◆ EXTRACTED MATERIAL
---------------

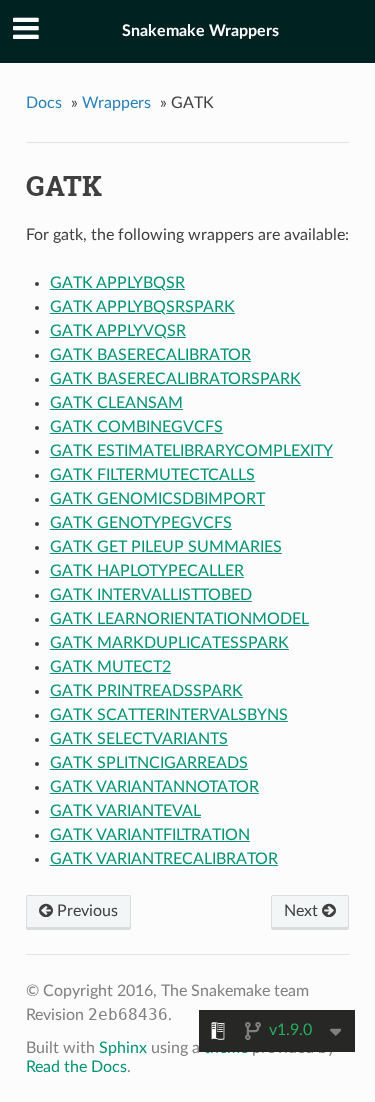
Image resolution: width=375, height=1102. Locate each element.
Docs (44, 103)
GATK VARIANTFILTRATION (150, 835)
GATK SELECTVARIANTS (139, 739)
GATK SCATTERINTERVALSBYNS (169, 715)
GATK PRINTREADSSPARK (146, 691)
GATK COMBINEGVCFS (136, 427)
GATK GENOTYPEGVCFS (141, 523)
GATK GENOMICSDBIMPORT (157, 499)
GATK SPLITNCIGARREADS (149, 763)
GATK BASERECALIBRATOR (150, 355)
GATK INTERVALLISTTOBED (151, 595)
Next (303, 911)
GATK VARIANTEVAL (125, 811)
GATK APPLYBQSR (117, 283)
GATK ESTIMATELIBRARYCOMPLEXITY (191, 451)
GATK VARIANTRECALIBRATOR (164, 859)
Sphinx (123, 1048)
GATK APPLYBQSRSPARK (142, 307)
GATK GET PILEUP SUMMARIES (166, 547)
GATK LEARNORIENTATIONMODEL (179, 619)
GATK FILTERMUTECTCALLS (152, 475)
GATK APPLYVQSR (118, 331)
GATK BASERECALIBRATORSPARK (175, 379)
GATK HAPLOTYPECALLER (147, 571)
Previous (85, 911)
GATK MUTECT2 (110, 667)
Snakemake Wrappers (200, 31)
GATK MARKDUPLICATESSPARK (169, 643)
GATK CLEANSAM (116, 403)
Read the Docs (76, 1067)
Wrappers (116, 103)
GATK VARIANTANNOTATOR (154, 787)
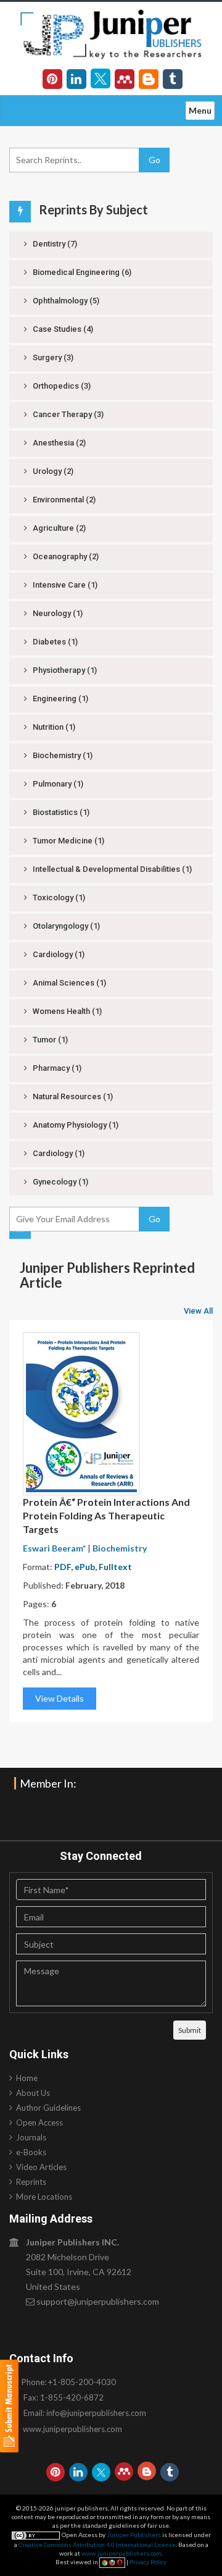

---------------

◆ THE TASK
The result should hold only the lines from the line with "GATK COMBINEGVCFS (136, 427)" through the final line of the records above, copied exactly, with pictures left out.

◆ COMPLETED EXERCISE
GATK COMBINEGVCFS (136, 427)
GATK GENOTYPEGVCFS (141, 523)
GATK GENOMICSDBIMPORT (157, 499)
GATK SPLITNCIGARREADS (149, 763)
GATK BASERECALIBRATOR (150, 355)
GATK INTERVALLISTTOBED (151, 595)
Next (303, 911)
GATK VARIANTEVAL (125, 811)
GATK APPLYBQSR (117, 283)
GATK ESTIMATELIBRARYCOMPLEXITY (191, 451)
GATK VARIANTRECALIBRATOR (164, 859)
Sphinx (123, 1048)
GATK APPLYBQSRSPARK (142, 307)
GATK GET PILEUP SUMMARIES (166, 547)
GATK LEARNORIENTATIONMODEL (179, 619)
GATK FILTERMUTECTCALLS (152, 475)
GATK APPLYVQSR (118, 331)
GATK BASERECALIBRATORSPARK (175, 379)
GATK HAPLOTYPECALLER (147, 571)
Previous (85, 911)
GATK MUTECT2 (110, 667)
Snakemake Wrappers (200, 31)
GATK MARKDUPLICATESSPARK (169, 643)
GATK CLEANSAM (116, 403)
Read the Docs (76, 1067)
Wrappers (116, 103)
GATK VARIANTANNOTATOR (154, 787)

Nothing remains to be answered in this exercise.